課題 1
下の腎移植の日記のうち、「酸素マスク、鼻の管」で始まる段落を、主な事実を残して箇条書きに書き直すこと。
課題 2
下の腎移植の日記の続きを、最後の文の後から書いてください。

原文
══════════════════════════════
前回に引き続き、在宅透析8年目の私が、
2002年の自身の生体腎移植手術を、当時の日記を通して、振り返ります。
理由については、
在宅透析患者が、過去の腎臓移植手術を振り返る(エピソード0)
をご参照下さい。
今回は、手術後2日目から、ドナーである母退院まで。
切りのいいところまで一気に蔵出ししてますので、 飽きたら、読み飛ばして下さい 。
【腎移植患者の日記】腎臓移植手術を振り返る(手術後2日目~)
当日より数え2日目。
酸素マスク、鼻の管、右上腕部から入り心臓近くまで伸びて入ってた細い管、 動脈圧を直接測るために右手首に埋め込まれていたピン2~3本が外された(のまでは覚えてる)。
右頚部に違和感を感じたが、手術中にその部分から胃のほうへ管が通っていたそうな。
意識ははっきりしているが、両腕に何本も刺さっているものが、一体何なのかは、その時点では良く分からなかったと思う。
レントゲン台が病室へ運び込まれ、移植腎を撮影。腰下にボード一枚入れるのに苦労。
一方お袋の状態は最悪。
おなかに空気を送り込み膨らませて行う腹腔鏡手術の影響で、吐き気・頭痛・高熱がひどい。痰も出るも吐き出す力がなく、ただ苦しむだけの状態。
にも関わらず、車椅子に乗って俺の病室へ顔を見せに来た。長い廊下を経て(その間、あまりに症状が酷く一度は引き返したらしい)部屋に居た時間たった約10秒。
お互い手を伸ばし軽く触れた後、そのお袋の姿は小さく、比較的気分は良好な俺に比べ気の毒に思ったが、それ以上に、そんな状態でも顔を見せに来てくれたお袋の気持ちが嬉しかった。
2002年12月某日
移植腎の血流状態を撮影するため、病室を出ることに。
通常その時点では、ストレッチャーに乗せられていくのだが、実は午前中、痛みがそれほど気にはならないと申し出て、背中に刺さっていた硬膜外麻酔用の針を抜いて、「痛みは大丈夫でしょう」と自身を鼓舞し、車椅子に乗っていくことに。
検査室まで車椅子を押してくれたスタッフ(看護師ではない)の"運転"。スピード出し過ぎ!!移植手術直後の患者への配慮、もう少しお願いしますよ・・・。
══════════════════════════════
記録データ
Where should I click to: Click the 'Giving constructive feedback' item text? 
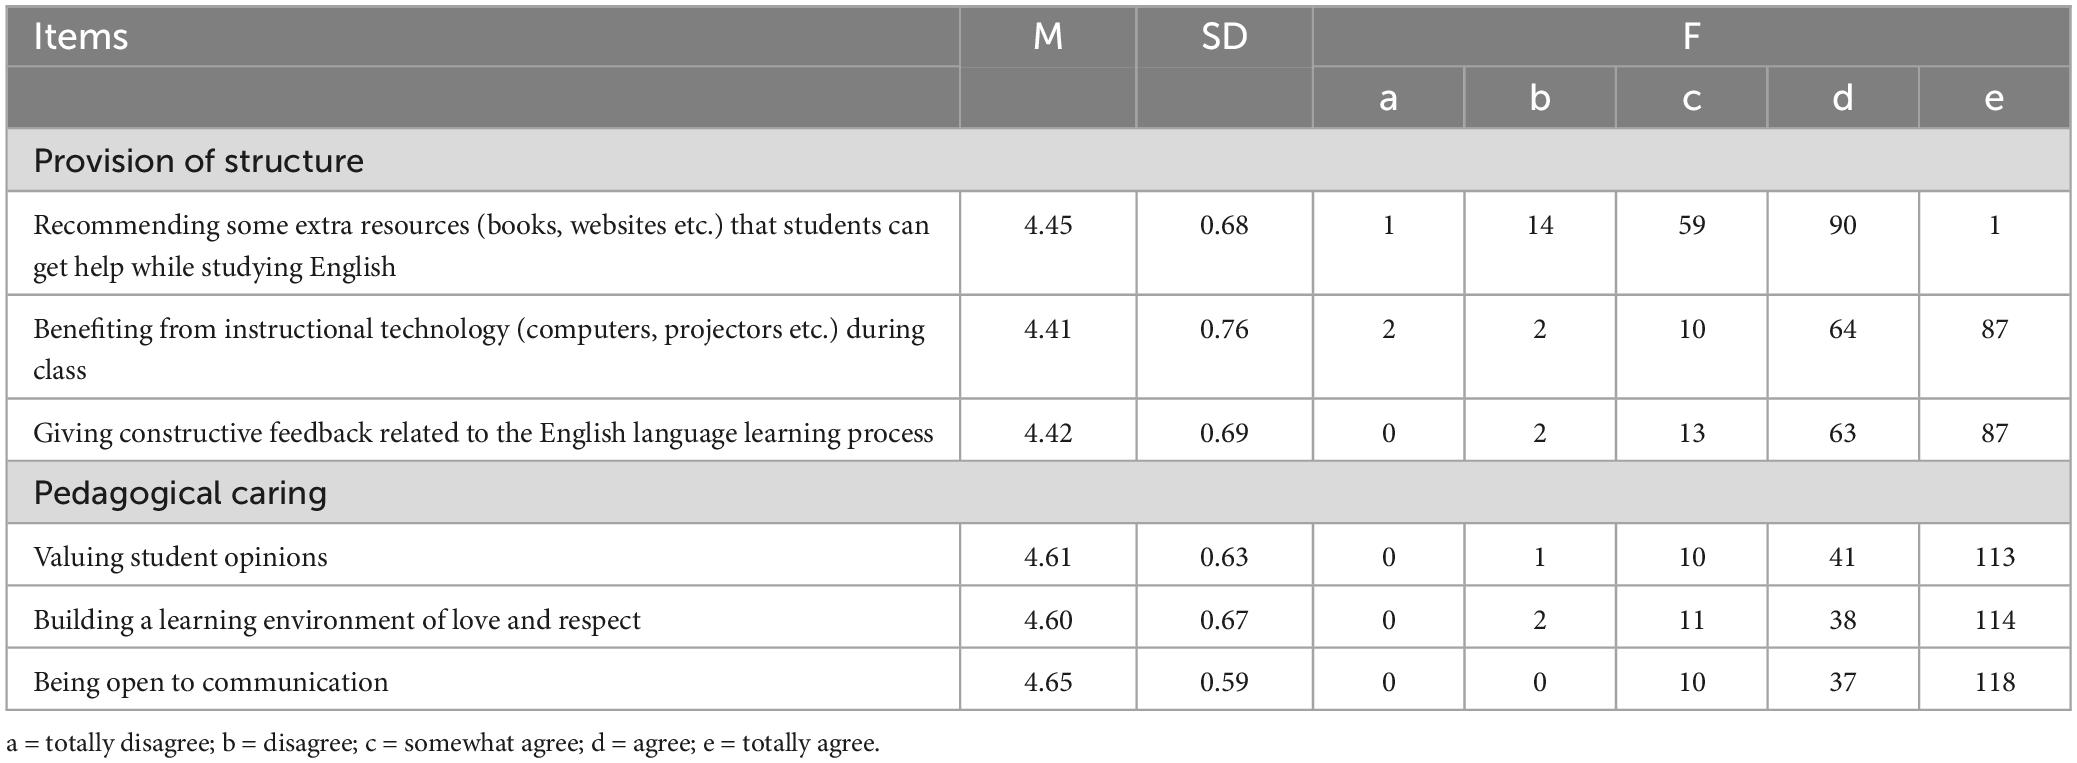[x=483, y=433]
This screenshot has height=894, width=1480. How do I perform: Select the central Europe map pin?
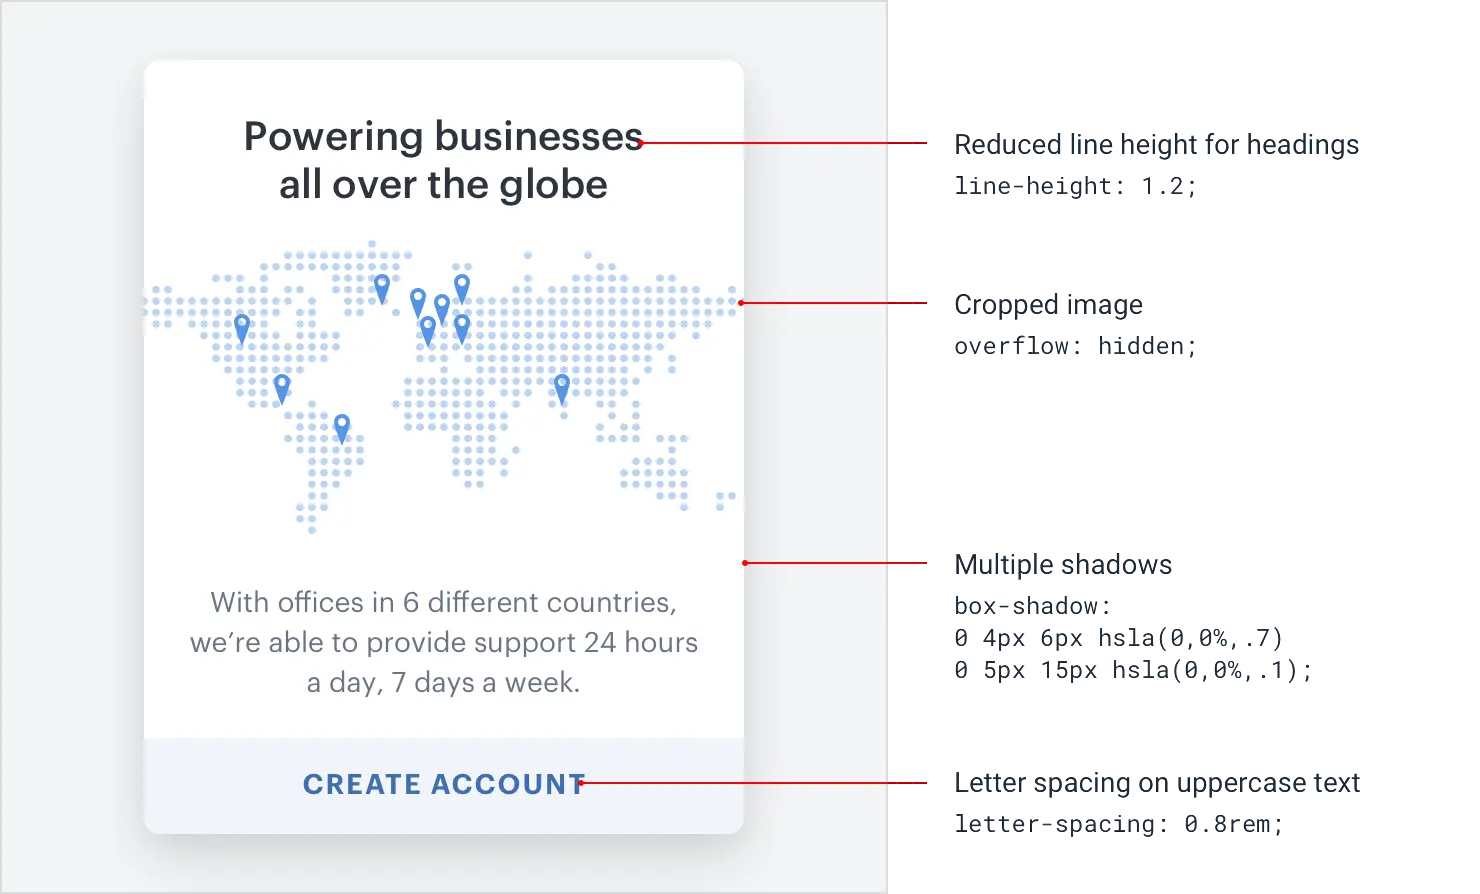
══════════════════════════════
解答 1
手術当日から数えて2日目に外されたもの:
- 酸素マスク
- 鼻の管
- 右上腕部から心臓近くまで入っていた細い管
- 動脈圧を直接測るため右手首に埋め込まれていたピン2~3本

ここまでは記憶にある。

解答 2
撮影台へ乗るためには3段の階段がある。車椅子から移動するのに当然人の手を借りてやってる状態で、それはキツイものがあった。
両腕から大量の点滴を投与されてることで、腕がパンパンに浮腫んでくる。食事も一苦労だ。
点滴大量投与は腕への負担も大きく、漏れたり、その水圧から痛みが生じる。
一度は左腕のみになった点滴も、その痛みにより点滴一本を右腕へ。
その後すぐ左腕のもう一本も痛くなり、結果そっくり今度は右腕へ移行。
これじゃ寝れません。
2002年12月某日
"怪我の功名 "か、
昨晩から今日早朝にかけて、点滴が右腕一本化されたことで、ようやく携帯メールが行えるようになる。
2002年12月某日
免疫抑制剤の中でも一番強く、手術中とあと1回しか打たないという「シュミレクト(新薬)」を投与。
この影響で、みんなとの接触が思うようにはいかなかくなった。
2002年12月某日
昨晩も引き続き最悪の夜。眠りたいのに身体が痛くポジションが定まらず、“悶え苦しむ”。
夕方、◎◎(従妹)が来てくれ、背中と頸をマッサージしてもらう。
傷の治り具合と合わせ、この晩は、術後初めての快眠となった。
二本あったドレーンが一本に。
2002年12月某日
やっと「泌尿器」の管が抜けた。これで後は患部ドレーン一本残すのみ。
T字帯・浴衣とも卒業。パジャマ姿となり、自分で歩ける喜び、自分で取りたい物を取れる喜び、自分で物を置きたいところへ置ける喜びを噛締めた。
身体がある程度自由になったことで、パソコンも使えるようになる。
夜殆ど目が冴えてしまっていて寝れなかったのだが、体位に苦しむことない、こんな快適な「不眠症」は初めて。
お袋の方は、水曜日に抜糸、木曜日に退院予定なのだそうだが、左大腿側部麻痺の原因がまだはっきりしない 。
夕方には、婆ちゃんと電話で話す。お袋と自分、二人の声を聞いて、少しは安心してくれたことと思う。
現段階が一番免疫力が低いらしい。ただ、「現時点での自己免疫力は何%?」という正確な数値は、判らないのだそうだ。
骨の心配は将来的な話。
ネオーラルは少ない方がよいとの見方も、最近出てきているという。
退院時頃から、ステロイド性肥満に注意(高脂血しょう等の懸念)。
2002年12月某日
午前中は、免疫抑制剤「ネオーラル」の血中濃度を調べるため、朝から1時間毎計7回の採血を行う。
午後には一人で髪を洗い、久々に髭もそった。
10時頃から姉が来て、手術当日の親族の「裏舞台」を聞いた。
夜になり〇〇先生が来られ、日中の血中濃度検査結果、非常に吸収力がいいので、「ネオーラル」580㎎から300㎎になる旨を伝えられた。
ただ、これは日々変動する可能性のある難しい薬なので、今後も1週間に1度くらいの割合で検査していくという。
患部ドレーンから出ている液体成分の結果、尿漏れではなくリンパ液だとのことで、明日ドレーンが外される。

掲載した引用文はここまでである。